All of the records need to be retyped exactly, with no line dropped.

## Data excerpts
* * *
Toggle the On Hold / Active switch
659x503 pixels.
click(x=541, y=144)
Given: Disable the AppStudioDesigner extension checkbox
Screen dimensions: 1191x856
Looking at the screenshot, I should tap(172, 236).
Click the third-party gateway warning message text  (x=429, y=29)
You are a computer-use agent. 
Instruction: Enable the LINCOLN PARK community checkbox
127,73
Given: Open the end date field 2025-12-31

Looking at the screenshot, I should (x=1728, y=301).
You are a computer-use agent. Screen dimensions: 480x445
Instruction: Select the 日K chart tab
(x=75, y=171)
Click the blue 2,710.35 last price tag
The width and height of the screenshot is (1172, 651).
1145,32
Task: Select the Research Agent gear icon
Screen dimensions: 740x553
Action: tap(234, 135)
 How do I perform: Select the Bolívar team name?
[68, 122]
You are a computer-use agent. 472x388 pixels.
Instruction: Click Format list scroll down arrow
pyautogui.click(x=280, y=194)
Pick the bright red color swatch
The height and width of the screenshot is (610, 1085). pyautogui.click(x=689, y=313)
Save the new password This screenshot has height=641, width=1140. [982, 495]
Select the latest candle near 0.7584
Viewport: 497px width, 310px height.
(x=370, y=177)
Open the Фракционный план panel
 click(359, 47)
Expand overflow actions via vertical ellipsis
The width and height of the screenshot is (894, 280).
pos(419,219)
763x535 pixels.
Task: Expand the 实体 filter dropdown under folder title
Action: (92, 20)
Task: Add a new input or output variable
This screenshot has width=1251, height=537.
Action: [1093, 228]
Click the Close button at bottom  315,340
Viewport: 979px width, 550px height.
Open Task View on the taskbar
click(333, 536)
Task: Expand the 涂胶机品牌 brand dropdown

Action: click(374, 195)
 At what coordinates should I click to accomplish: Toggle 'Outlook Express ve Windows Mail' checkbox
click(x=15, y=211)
* * *
## Exercise result
Toggle the On Hold / Active switch
659x503 pixels.
click(x=541, y=144)
Given: Disable the AppStudioDesigner extension checkbox
Screen dimensions: 1191x856
Looking at the screenshot, I should tap(172, 236).
Click the third-party gateway warning message text  (x=429, y=29)
You are a computer-use agent. 
Instruction: Enable the LINCOLN PARK community checkbox
127,73
Given: Open the end date field 2025-12-31

Looking at the screenshot, I should (x=1728, y=301).
You are a computer-use agent. Screen dimensions: 480x445
Instruction: Select the 日K chart tab
(x=75, y=171)
Click the blue 2,710.35 last price tag
The width and height of the screenshot is (1172, 651).
1145,32
Task: Select the Research Agent gear icon
Screen dimensions: 740x553
Action: tap(234, 135)
 How do I perform: Select the Bolívar team name?
[68, 122]
You are a computer-use agent. 472x388 pixels.
Instruction: Click Format list scroll down arrow
pyautogui.click(x=280, y=194)
Pick the bright red color swatch
The height and width of the screenshot is (610, 1085). pyautogui.click(x=689, y=313)
Save the new password This screenshot has height=641, width=1140. [982, 495]
Select the latest candle near 0.7584
Viewport: 497px width, 310px height.
(x=370, y=177)
Open the Фракционный план panel
 click(359, 47)
Expand overflow actions via vertical ellipsis
The width and height of the screenshot is (894, 280).
pos(419,219)
763x535 pixels.
Task: Expand the 实体 filter dropdown under folder title
Action: (92, 20)
Task: Add a new input or output variable
This screenshot has width=1251, height=537.
Action: [1093, 228]
Click the Close button at bottom  315,340
Viewport: 979px width, 550px height.
Open Task View on the taskbar
click(333, 536)
Task: Expand the 涂胶机品牌 brand dropdown

Action: click(374, 195)
 At what coordinates should I click to accomplish: Toggle 'Outlook Express ve Windows Mail' checkbox
click(x=15, y=211)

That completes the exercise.